4.4. Der Vollständigkeit halber ist der Irrmeinung des Bw im Zusammenhang mit § 19a Meldegesetz 1991 entgegen zu treten. Diese Bestimmung ermöglicht eine Hauptwohnsitzbestätigung der Gemeinde für Obdachlose, die eine Kontaktstelle in der Gemeinde regelmäßig aufsuchen. Die Kontaktstelle gilt nach § 19a Abs 3 Meldegesetz 1991 (im Interesse des Obdachlosen) auch als Abgabestelle, wenn der Obdachlose die Zustimmung des Verfügungsberechtigten nachweist.

 

Für den Bw, der sich offenbar aus Gründen der Querulanz immer wieder auf die fehlende Zustimmung der x beruft, ist die Vorschrift gar nicht einschlägig. Denn nach der durch die Aktenlage gestützten Darstellung der Polizei x hat der Bw nach seiner Haftentlassung Anfang August 2007 bei seiner Lebensgefährtin x tatsächlich Unterkunft genommen und wohnt seither bei ihr.

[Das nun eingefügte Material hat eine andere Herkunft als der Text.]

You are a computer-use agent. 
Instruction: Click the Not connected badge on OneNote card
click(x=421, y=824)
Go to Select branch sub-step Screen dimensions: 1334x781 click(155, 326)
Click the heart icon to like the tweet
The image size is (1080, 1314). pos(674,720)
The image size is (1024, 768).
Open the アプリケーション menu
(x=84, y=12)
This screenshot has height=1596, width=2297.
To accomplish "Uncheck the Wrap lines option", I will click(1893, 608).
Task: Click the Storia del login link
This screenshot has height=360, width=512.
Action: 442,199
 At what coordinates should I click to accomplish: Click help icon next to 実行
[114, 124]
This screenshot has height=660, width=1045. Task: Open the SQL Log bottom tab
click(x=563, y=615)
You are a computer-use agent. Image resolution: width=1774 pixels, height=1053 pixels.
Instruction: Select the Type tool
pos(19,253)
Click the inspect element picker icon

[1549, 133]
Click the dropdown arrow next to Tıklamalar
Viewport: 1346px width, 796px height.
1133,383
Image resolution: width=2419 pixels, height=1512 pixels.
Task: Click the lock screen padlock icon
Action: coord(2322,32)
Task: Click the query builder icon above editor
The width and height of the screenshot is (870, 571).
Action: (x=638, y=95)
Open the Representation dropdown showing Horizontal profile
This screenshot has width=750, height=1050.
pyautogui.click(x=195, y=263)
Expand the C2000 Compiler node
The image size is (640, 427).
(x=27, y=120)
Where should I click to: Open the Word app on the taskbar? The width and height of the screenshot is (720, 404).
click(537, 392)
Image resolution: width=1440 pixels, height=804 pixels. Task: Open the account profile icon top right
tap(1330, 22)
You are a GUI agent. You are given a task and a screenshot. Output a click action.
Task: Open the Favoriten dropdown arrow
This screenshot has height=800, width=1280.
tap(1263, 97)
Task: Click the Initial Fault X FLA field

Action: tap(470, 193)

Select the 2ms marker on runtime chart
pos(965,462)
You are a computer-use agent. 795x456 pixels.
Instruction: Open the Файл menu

Freilich wäre es im Hinblick auf das unkooperative Verhalten des Bw für die belangte Behörde angebracht gewesen, einzelne Polizeibeamte, die mit Zustellungen betraut wurden, sowie Frau x unter Wahrheitspflicht als Zeugen zu vernehmen.

 

Nach der ständigen Judikatur des Verwaltungsgerichthofs kommt es für den Be­griff Wohnung als Abgabestelle nicht auf die polizeiliche Meldung, sondern nur darauf an, dass die Wohnung tatsächlich vom Meldepflichtigen bewohnt und benützt wird (vgl Hauer/Leukauf, Handbuch des österreichischen Verwaltungsverfahrens6 , 1843, Anm 3 und E 6a bis 6e zu § 4 ZustG; Walter/Thienel, Verwaltungsverfahrensgesetze I2 [1998] E 13 ff zu § 4 ZustG). Da der – wenn auch nicht gemeldete - Bw tatsächlich eine regelmäßig benützte Unterkunft bei Frau x hat und bei ihr auch immer angetroffen wurde, sind die rechtlichen Vorstellungen des Bw zur Frage der Abgabestelle nach § 19a Abs 3 Meldegesetz 1991 von vornherein verfehlt.

 

5. Die gegenständliche "Beschwerde", die inhaltlich gerade noch als Berufung gedeutet werden kann, war wegen fehlender Prozessvoraussetzungen als unzulässig zurückzuweisen. Es fehlt dem Bw die Prozessfähigkeit und er wendet sich gegen ein nicht dem Rechtsbestand angehörendes Straferkenntnis.

 

Die belangte Behörde wird im fortgesetzten Strafverfahren erster Instanz den bestellten Sachwalter als gesetzlich vorgesehenen Vertreter des behinderten Bw zu beteiligen und die Frage der Zurechnungsfähigkeit in concreto gegebenenfalls durch einen medizinischen Sachverständigen zu klären haben.

 

 

 

Rechtsmittelbelehrung:

Gegen diesen Bescheid ist kein ordentliches Rechtsmittel zulässig.

 

Hinweis:

Gegen diesen Bescheid kann innerhalb von sechs Wochen ab seiner Zustellung Beschwerde an den Verfassungsgerichtshof und/oder an den Verwaltungsgerichtshof erhoben werden; diese muss – von gesetzlichen Ausnahmen abgesehen – jeweils von einem Rechtsanwalt unterschrieben sein. Für jede dieser Beschwerden ist eine Gebühr von 220 Euro zu entrichten.